Before the Northern line was the Northern line, it was the snappily-titled City & South London Railway. Formally opened in November 1890 as a short — and, by many accounts, crudely built — linkage between Stockwell and the Monument area, the C&SLR was lined up for an upgrade even before the century was out. Owing to the depth of the Thames, and the torturous street layout of the City, the tracks of the original line had actually been forced to run eastwards into their now-defunct terminus — which was sited at no greater a latitude than King William Street, barely 200 yards above the river.
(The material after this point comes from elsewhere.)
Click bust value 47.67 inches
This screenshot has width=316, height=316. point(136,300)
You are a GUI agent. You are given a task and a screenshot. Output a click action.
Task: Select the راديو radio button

But from 1900, the improved C&SLR was forging a new route — along what is arguably the line’s most hellish section for the modern passenger. Now accommodating London Bridge, services headed for Bank and Moorgate.  The redundant King William Street station was closed, demolished, lost — although the original tunnels which run beneath Borough High Street were requisitioned for air-raid shelters in the Second World War and remain to this day; ventilating the new infrastructure dug beneath them, as well as playing host to subterranean explorers.

The Bank branch of today’s Northern line was soon established in full. A couple of extensions meant the C&SLR could whizz from Clapham to Euston, via such stations as City Road — a stop-off for which many Islingtonians would have great use nowadays, if only it hadn’t been closed in 1922.

a huge tunnel being dug using the Greathead Shield method
Construction of Tooting Broadway station in 1926 shows the scale of the job of building a deep-level railway. Courtesy of the London Transport Museum.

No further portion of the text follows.